• _WRITTEN EXERCISE_
In the data, everything from the line containing "You are a GUI" down to the line containing "point(150,385)" should be rewritten with "Collapse" swapped in for "Expand" and nothing else changed. Give only those lines, without the pictures.

— START RECORDS PROVIDED —

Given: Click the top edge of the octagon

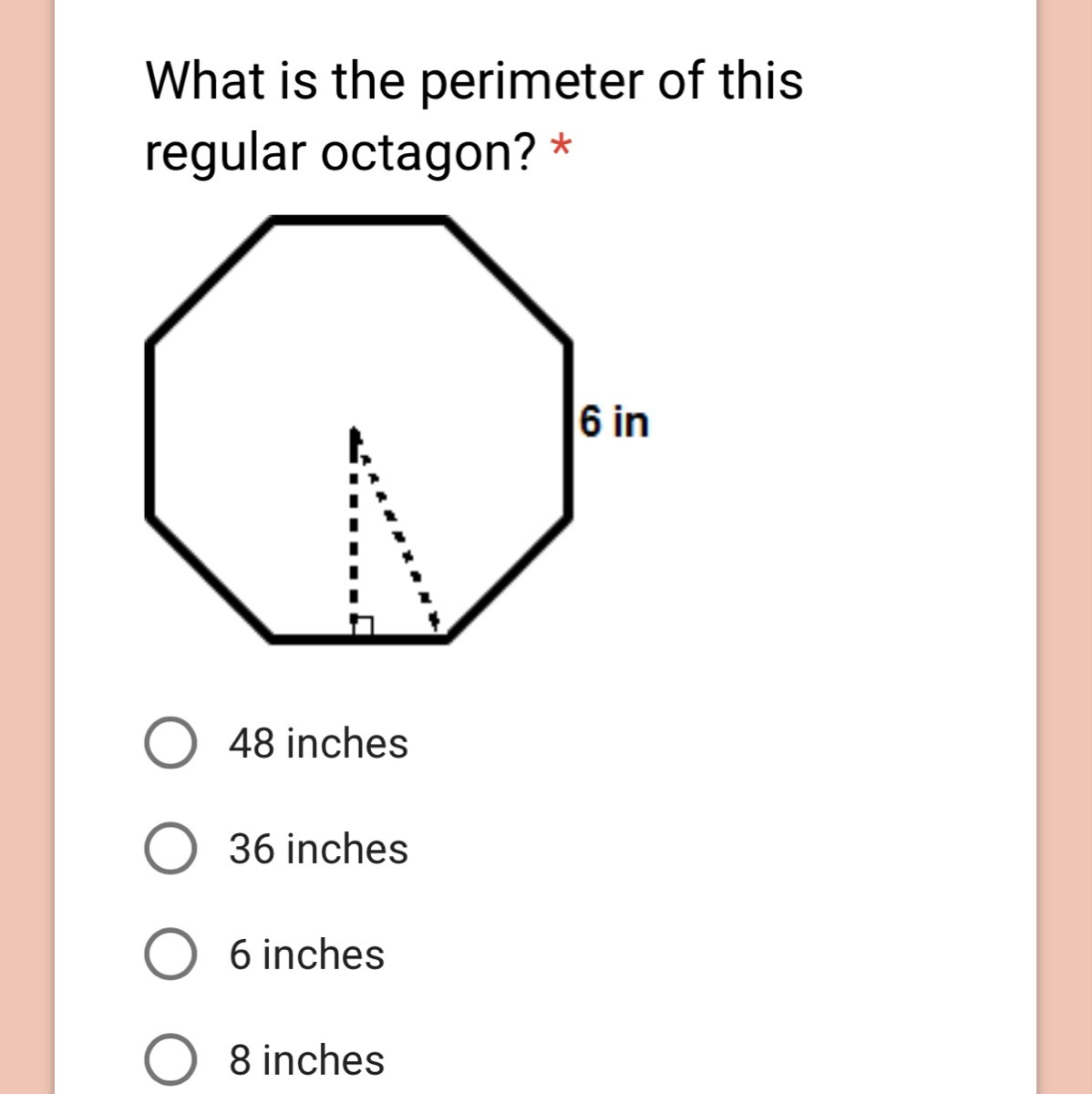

— END RECORDS PROVIDED —
— START RECORDS PROVIDED —

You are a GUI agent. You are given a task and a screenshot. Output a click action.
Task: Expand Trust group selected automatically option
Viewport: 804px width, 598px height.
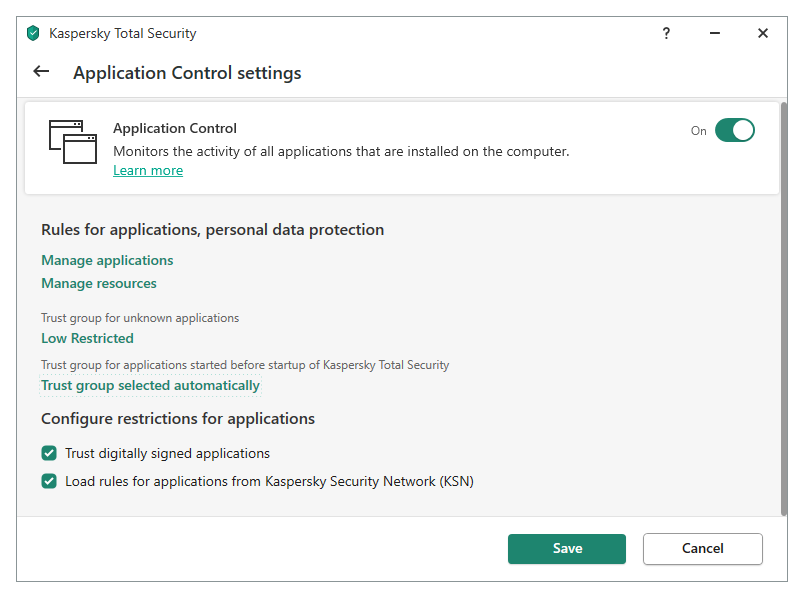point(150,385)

— END RECORDS PROVIDED —

• _FINAL ANSWER_
You are a GUI agent. You are given a task and a screenshot. Output a click action.
Task: Collapse Trust group selected automatically option
Viewport: 804px width, 598px height.
point(150,385)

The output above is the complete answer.